Opinión
¿Que si nos vuelve locas ir de compras?

Por Oti Corona
Maestra y escritora
-Actualizado a
Cuando una mujer (una mujer trabajadora, se entiende, no una Chabeli de la vida) salía a comprarse ropa, procedía de la siguiente manera: abría su armario por enésima vez para asegurarse de que su ropa de diario —lavada en agua fría y con Perlán, tendida siempre a la sombra— no admitía más zurzidos, parches o remiendos. Entonces, reunía al consejo familiar y emitía sentencia: “Necesito ropa”. Convertía la prenda inservible en trapos o en un gracioso delantal y, a continuación, iba a la tienda de su barrio, explicaba qué quería y con qué tenía que combinar y la vendedora le sacaba dos o tres modelos porque más no había. Una vez decidida la prenda que ocuparía la vacante que acababa de quedar en el armario, el amable personal de la boutique tomaba medidas si había que ajustar mangas o perneras y conminaba a la clienta a recoger su ropa pasados unos días. Transcurrido el plazo acordado, la compradora se presentaba de nuevo y en la tienda se esmeraban en doblar la ropa antes de guardarla con gran cuidado en una bolsa. Y, a grandes rasgos, así era como compraban las mujeres antes de que las franquicias de moda okupasen nuestras calles.
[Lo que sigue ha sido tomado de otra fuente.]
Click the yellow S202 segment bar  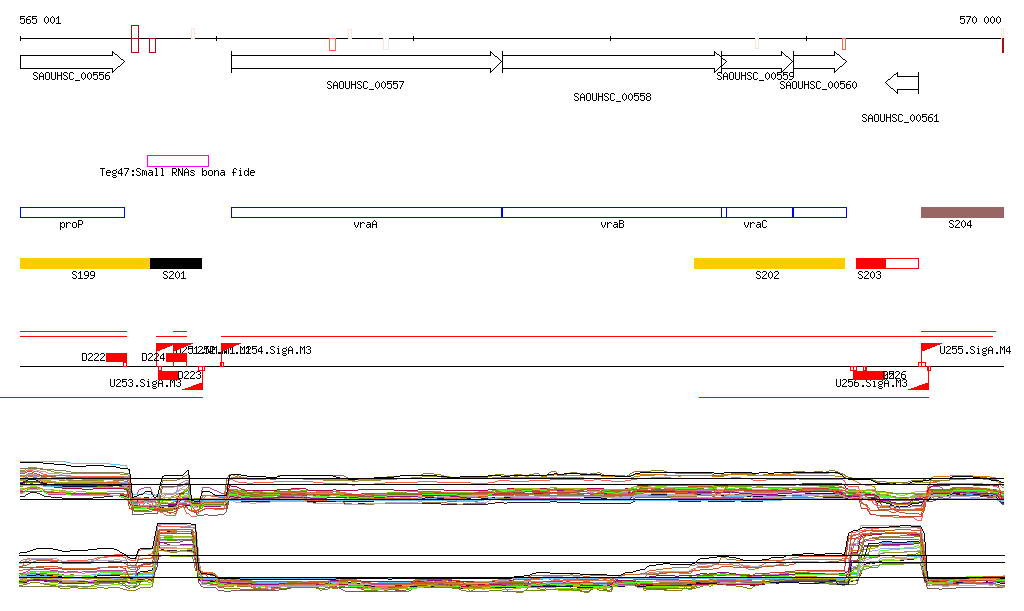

Era fácil conservar la cordura en un mundo en el que las novedades del vestir iban con las estaciones del año, había lo que había y cuando tenías un jersey, aquel era tu jersey, como quien tiene un gato con el que espera compartir grandes momentos y muchos años de vida. Hoy las colecciones se suceden a un ritmo tan rápido que ni las dependientas, esas que van con el pinganillo en la oreja y el móvil atado al pescuezo con una cinta de la marca, pueden saber lo que tienen en stock.
Casi de un día para otro, la ropa se ha convertido en una baratija que dura, con suerte, medio año, y las dependientas —seguramente hartas de trabajar como burras a cambio de salarios de miseria y de no poderse marchar a casa hasta que cuadra la caja y cada pieza está bien dobladita en su estante— cambian a la misma velocidad que las colecciones. No ajustan dobladillos, ni tienen tiempo de aconsejar sobre combinaciones de tejidos y colores, claro que tampoco importa porque son tantas las prendas que se hacinan en los armarios que siempre habrá algo que conjunte. Lo único que quieren es que la gente se aparte para seguir doblando las montañas de ropa que la amable clientela ha tenido a bien desdoblar, despachurrar y tirar en cualquier montón o al suelo. Total, solo es ropa.
Si eres mujer, más allá de las formas, está el contenido. Me explico, y empiezo por la edad adulta porque lo de la moda infantil y la adolescencia por géneros da para artículo aparte, peli de terror y denuncia en el juzgado de guardia.
Para empezar, está el dichoso cuento de las tallas. El sábado pasado me compré un vestido de la talla S que me quedaba holgadito y descarté otro de esa talla porque no me pasaba de la cintura. Mis prendas de ropa oscilan, en una sola tarde de compras, entre la XS y la L, la 38 y la 42. Por más que nos juren que hay normativas sobre el tallaje, en la práctica esto es un sindiós. Un sindiós que no tendría la menor importancia si subir una talla no supusiese una especie de castigo, si niñas y mujeres no sufriesen nueve de cada diez casos de trastornos de la alimentación en España.
Pero no nos pongamos dramáticas porque nosotras contamos con una gran ventaja con la que no cuentan los hombres: las tiendas de talla única. Imagino que la idea se le ocurriría a un señor sentado en uno de esos despachos desde los que se deciden los modelitos que coserán por cuatro perras las costureras africanas, asiáticas y latinoamericanas, y que su séquito de consejeros aplaudirían con entusiasmo pues, como es bien sabido, todas las mujeres medimos uno setenta y pesamos sesenta quilos. Ah, ¿tú no? Pues espabila, que algo estás haciendo mal.
Y en ese caso, tranquila, que la industria de la moda también ha pensado en ti: puedes efectuar tus compras en las tiendas de ropa curvy, una categoría en la que, visto el pitorreo de las tallas, podemos entrar a partir de la 40 y a la que se ponen nombres coquetos para disimular lo insultante que resulta que te manden a comprar a otra tienda por gorda.
Existe la creencia de que a las mujeres nos encanta ir de compras, que, como suele decirse, nos vuelve locas. Y lo cierto es que no. Que comprar es una necesidad, una tarea doméstica como barrer o quitar el polvo, porque el menaje del hogar, igual que la ropa propia o la de los hijos, no cae del cielo. Y no, no nos vuelve locas. Que, visto lo visto, ya tiene mérito.